PROVIDED DATA
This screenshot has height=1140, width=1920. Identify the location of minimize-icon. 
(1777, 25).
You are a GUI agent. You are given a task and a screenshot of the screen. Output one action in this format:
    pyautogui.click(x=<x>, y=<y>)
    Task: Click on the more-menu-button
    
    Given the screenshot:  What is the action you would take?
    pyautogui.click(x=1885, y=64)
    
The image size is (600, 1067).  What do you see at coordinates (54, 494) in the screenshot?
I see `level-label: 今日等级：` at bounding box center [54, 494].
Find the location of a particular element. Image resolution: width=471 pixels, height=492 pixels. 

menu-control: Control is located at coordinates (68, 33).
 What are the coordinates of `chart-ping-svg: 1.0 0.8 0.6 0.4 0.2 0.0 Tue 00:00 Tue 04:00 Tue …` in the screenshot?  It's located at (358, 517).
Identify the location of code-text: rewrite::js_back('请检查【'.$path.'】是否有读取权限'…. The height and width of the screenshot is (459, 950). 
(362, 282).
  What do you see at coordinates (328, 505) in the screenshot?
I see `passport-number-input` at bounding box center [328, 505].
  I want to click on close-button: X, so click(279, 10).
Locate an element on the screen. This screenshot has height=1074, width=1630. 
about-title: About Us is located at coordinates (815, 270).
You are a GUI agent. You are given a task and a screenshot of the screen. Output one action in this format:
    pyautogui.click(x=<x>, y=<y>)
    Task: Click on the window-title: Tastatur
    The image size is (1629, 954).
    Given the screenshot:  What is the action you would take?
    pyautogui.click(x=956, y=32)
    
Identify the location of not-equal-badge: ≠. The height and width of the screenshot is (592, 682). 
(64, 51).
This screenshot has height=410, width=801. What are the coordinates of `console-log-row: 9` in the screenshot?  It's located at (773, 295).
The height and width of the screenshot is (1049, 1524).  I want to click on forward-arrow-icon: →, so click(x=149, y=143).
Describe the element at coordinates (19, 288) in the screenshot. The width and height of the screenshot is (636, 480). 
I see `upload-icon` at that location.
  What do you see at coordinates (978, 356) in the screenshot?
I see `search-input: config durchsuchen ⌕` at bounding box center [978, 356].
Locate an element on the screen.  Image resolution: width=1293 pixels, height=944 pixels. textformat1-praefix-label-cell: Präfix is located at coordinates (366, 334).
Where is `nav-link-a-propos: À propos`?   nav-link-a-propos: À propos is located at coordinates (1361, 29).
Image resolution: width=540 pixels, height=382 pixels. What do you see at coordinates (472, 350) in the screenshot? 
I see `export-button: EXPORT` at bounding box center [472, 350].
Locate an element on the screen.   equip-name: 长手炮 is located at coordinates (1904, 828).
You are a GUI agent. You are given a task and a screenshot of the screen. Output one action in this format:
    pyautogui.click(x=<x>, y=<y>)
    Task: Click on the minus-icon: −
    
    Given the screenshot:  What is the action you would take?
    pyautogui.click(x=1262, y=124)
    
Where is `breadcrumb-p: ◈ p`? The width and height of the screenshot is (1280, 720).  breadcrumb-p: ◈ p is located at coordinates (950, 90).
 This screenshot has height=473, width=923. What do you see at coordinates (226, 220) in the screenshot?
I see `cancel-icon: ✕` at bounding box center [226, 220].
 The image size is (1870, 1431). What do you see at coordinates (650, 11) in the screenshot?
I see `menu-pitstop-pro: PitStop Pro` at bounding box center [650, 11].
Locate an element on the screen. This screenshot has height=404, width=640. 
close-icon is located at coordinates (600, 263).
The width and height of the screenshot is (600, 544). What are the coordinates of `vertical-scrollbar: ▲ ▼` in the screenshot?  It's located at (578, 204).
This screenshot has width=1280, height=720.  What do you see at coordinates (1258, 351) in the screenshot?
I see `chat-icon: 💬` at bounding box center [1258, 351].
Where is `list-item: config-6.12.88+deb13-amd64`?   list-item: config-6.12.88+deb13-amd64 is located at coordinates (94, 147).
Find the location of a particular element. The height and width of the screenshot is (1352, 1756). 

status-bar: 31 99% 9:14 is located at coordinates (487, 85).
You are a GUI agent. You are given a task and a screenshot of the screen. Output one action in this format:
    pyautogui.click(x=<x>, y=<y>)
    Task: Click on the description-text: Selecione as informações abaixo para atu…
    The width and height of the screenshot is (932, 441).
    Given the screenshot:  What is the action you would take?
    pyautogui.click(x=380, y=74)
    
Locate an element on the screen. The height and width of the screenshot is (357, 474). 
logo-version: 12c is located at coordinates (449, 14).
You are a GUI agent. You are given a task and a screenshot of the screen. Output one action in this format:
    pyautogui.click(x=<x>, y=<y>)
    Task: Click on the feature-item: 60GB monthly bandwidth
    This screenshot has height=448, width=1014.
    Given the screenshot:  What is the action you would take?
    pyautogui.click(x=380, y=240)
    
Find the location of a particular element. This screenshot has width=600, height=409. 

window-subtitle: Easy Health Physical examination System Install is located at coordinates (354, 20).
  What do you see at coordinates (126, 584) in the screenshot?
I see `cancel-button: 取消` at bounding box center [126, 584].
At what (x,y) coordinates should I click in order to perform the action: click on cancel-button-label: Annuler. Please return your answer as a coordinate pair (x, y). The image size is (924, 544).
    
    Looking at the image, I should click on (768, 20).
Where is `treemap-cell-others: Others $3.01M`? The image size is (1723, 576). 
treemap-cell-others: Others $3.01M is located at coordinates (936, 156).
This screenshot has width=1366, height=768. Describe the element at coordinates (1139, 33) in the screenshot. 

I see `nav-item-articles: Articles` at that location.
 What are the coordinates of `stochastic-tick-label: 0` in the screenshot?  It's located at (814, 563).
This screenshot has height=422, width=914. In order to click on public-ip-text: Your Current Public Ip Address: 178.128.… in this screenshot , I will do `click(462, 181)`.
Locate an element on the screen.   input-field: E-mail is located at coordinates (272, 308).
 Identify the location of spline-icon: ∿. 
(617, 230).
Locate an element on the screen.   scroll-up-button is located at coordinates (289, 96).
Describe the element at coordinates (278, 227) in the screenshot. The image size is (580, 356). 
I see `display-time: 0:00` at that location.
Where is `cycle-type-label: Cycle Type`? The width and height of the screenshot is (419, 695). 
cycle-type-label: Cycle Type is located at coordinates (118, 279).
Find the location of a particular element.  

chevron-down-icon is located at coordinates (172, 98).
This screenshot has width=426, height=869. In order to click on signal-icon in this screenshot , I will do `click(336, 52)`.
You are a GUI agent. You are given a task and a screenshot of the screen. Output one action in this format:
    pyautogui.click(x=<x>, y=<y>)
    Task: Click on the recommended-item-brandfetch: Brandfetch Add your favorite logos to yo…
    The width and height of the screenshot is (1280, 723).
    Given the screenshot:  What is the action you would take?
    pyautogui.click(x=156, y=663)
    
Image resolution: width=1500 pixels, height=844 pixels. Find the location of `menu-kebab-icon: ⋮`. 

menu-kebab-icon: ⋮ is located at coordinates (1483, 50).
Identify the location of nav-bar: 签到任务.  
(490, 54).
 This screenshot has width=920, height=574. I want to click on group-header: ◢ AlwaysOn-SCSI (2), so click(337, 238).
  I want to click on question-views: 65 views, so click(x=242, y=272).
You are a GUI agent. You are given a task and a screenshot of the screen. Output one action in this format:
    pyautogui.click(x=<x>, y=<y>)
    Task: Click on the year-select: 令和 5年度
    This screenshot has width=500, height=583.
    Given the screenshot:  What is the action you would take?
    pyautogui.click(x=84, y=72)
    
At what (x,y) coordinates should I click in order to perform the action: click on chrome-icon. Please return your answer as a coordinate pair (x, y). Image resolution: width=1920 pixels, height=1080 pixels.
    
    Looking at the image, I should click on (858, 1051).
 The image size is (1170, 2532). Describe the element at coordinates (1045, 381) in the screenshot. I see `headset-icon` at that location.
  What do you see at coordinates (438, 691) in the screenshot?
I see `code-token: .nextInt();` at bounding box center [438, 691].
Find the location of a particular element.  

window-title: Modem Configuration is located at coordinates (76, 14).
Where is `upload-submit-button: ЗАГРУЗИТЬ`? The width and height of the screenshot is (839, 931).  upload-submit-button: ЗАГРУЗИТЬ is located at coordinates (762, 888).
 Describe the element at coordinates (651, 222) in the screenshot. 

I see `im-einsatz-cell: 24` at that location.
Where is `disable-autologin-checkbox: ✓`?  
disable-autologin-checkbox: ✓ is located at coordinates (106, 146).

PROBLEM TO WORK ON
Identify every line in the records above that contains the string "item", matching case exactly, and copy each such line in full.

SOLUTION TO THE PROBLEM
Where is `list-item: config-6.12.88+deb13-amd64`?   list-item: config-6.12.88+deb13-amd64 is located at coordinates (94, 147).
    Task: Click on the feature-item: 60GB monthly bandwidth
I see `nav-item-articles: Articles` at that location.
    Task: Click on the recommended-item-brandfetch: Brandfetch Add your favorite logos to yo…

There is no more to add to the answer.